A Run Up Horse

I had so much fun watching everyone get to the top of Horse yesterday! You guys ran great, and even though some of you looked a bit tired at the top, you all looked happy.

Parents of our runners, and other students at Monta Vista, might not know that running Horse is one of the rites of passage for a Monta Vista cross-country runner. Horse is a 495-foot climb over .93 miles in the Fremont Older Open Space. It’s hard, objectively difficult to run in a straight shot or even with a couple walking breaks, no way around that. I remember running it with one a freshman, Akshara Majjiga, her first time up—and she was running with coach so I would not let her stop. We were talking a bit but after a while, Akshara got quiet for a while, and then she asked a little sadly, “how far does this go?” Everyone who has ever run Horse has the little voice in their head suggest, “There is no end to this thing, is there?”

The thing is—we can do hard things. Running up Horse isn’t just about finishing a hill, it’s about how we face the task. Do we see the workout, the climb as a challenge we can rise to? Getting to the top of a 495-foot climb may not feel like winning a race, but it shows you can meet difficulty head-on. Thousands of people wouldn’t even try to run that run—you did. That mindset, the ability to view hard things as challenges rather than threats, is what really matters. Well done, team!

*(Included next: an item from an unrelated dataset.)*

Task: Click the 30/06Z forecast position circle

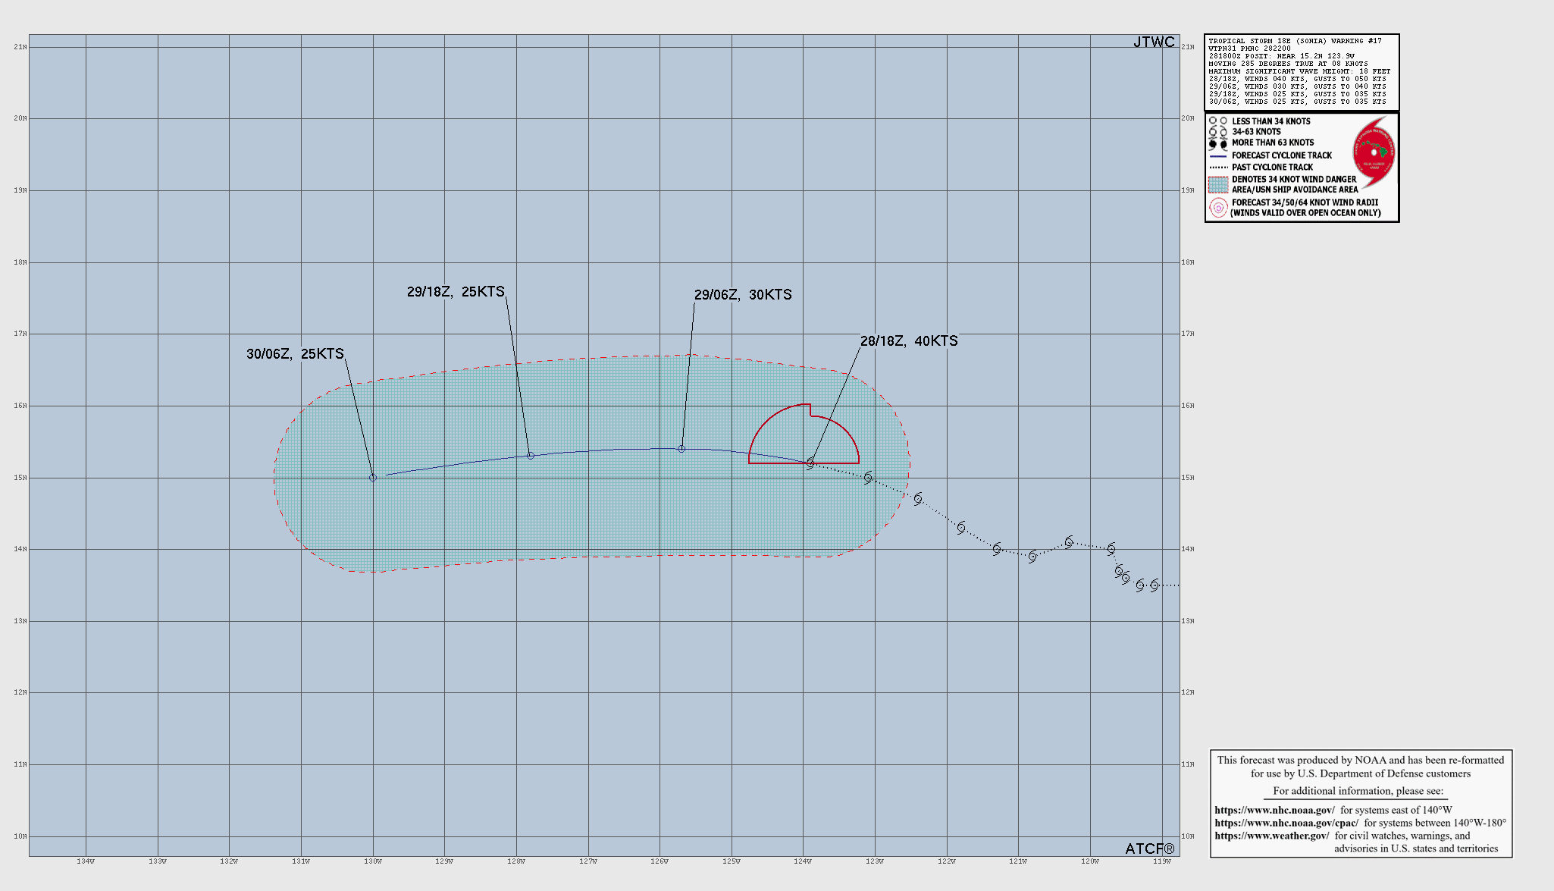Action: (373, 478)
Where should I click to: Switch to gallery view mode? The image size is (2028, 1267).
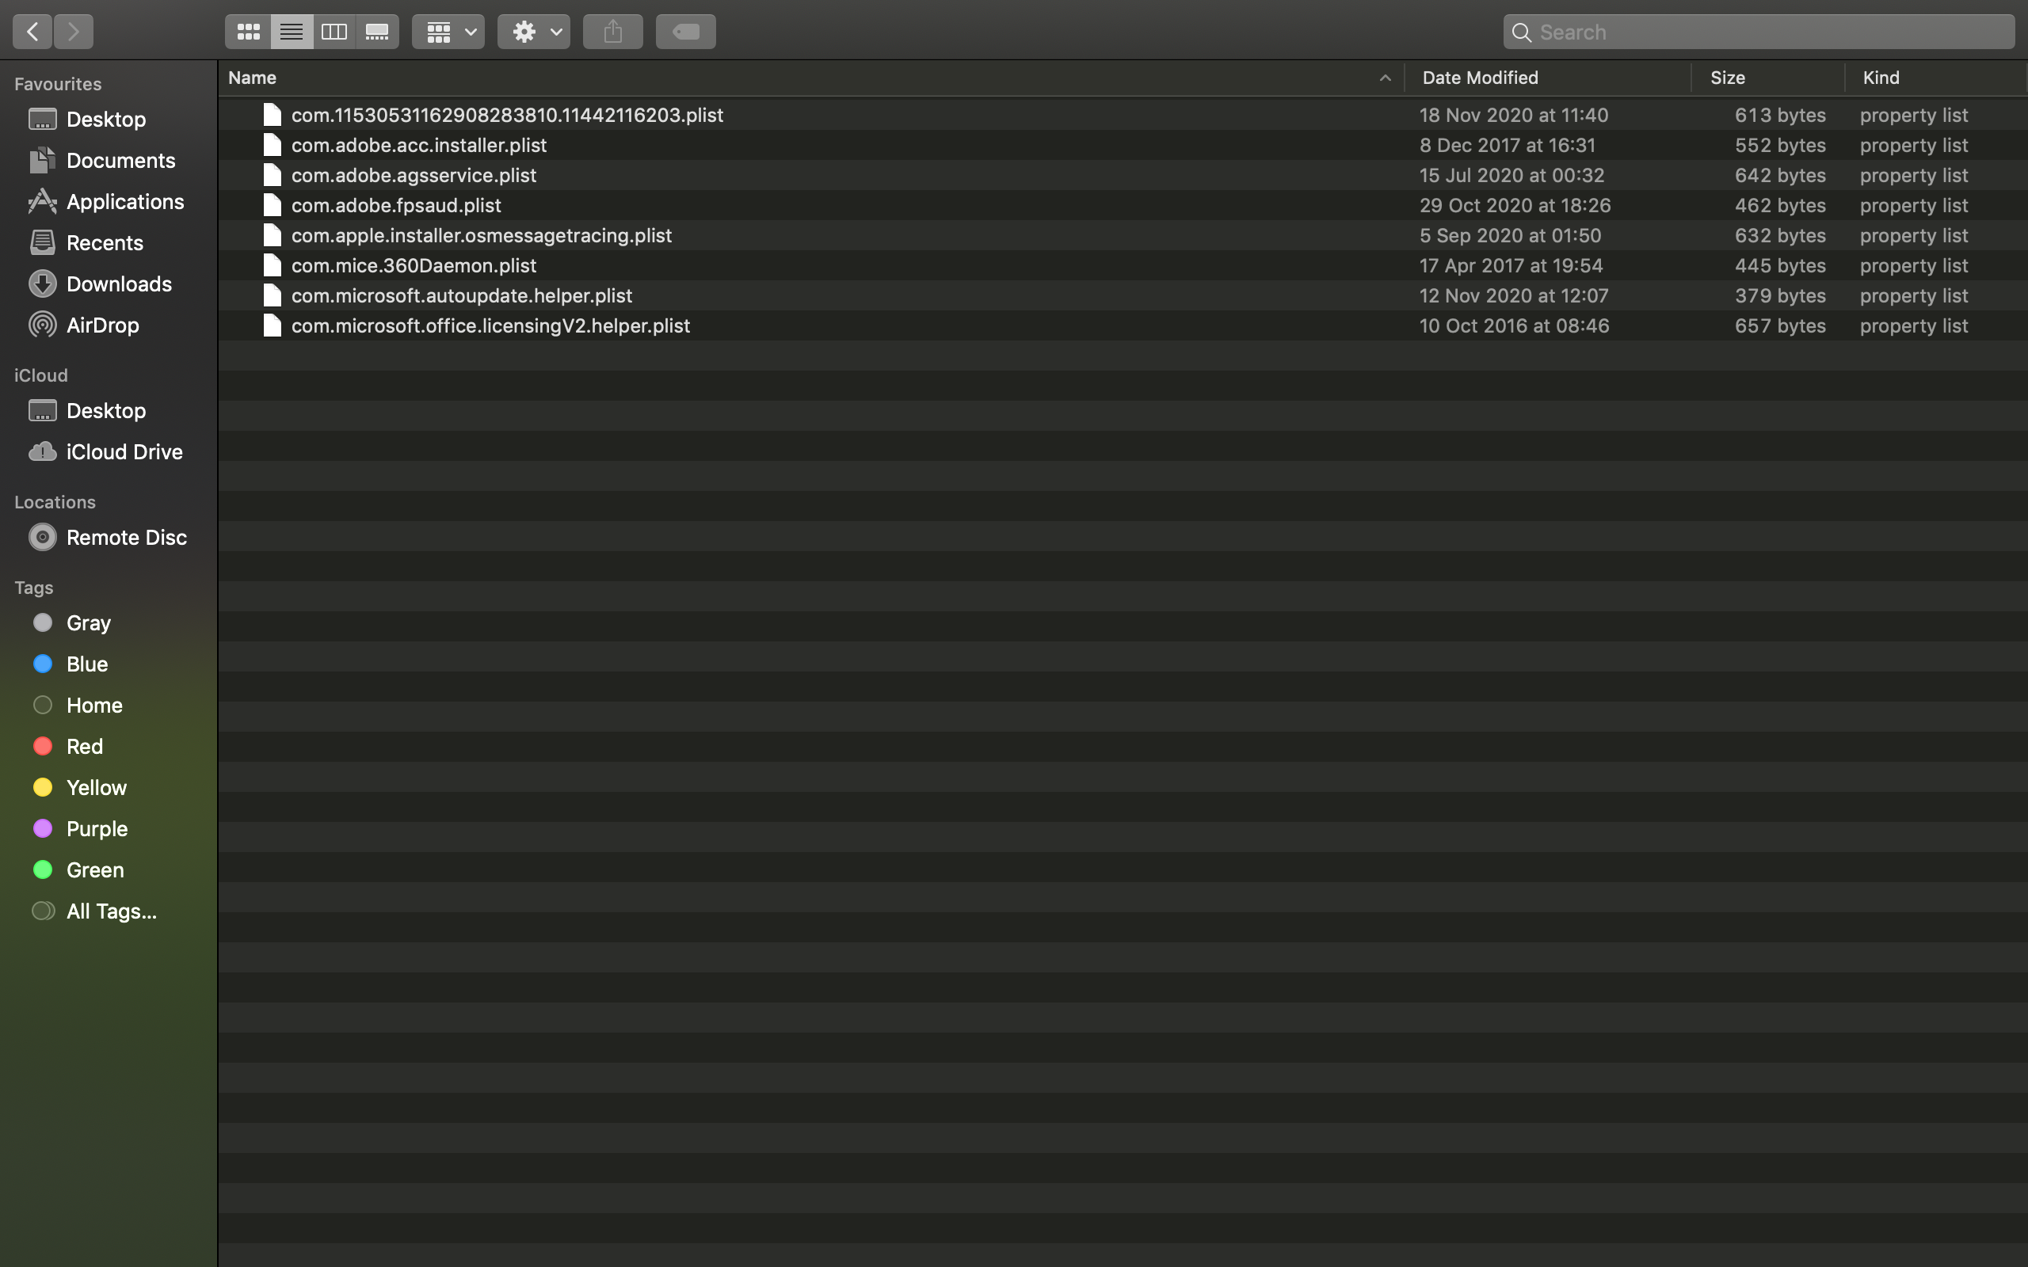pos(377,32)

I am proud of the team we have.

“Research consistently shows that tougher individuals are able to perceive stressful situations as challenges instead of threats. A challenge is something that’s difficult, but manageable. A threat is something we’re just trying to survive, to get through. This difference in appraisals isn’t because of an unshakable confidence or because tougher individuals downplay the difficulty. Rather, those who can see situations as a challenge developed the ability to assess the situation and their ability to cope with it.”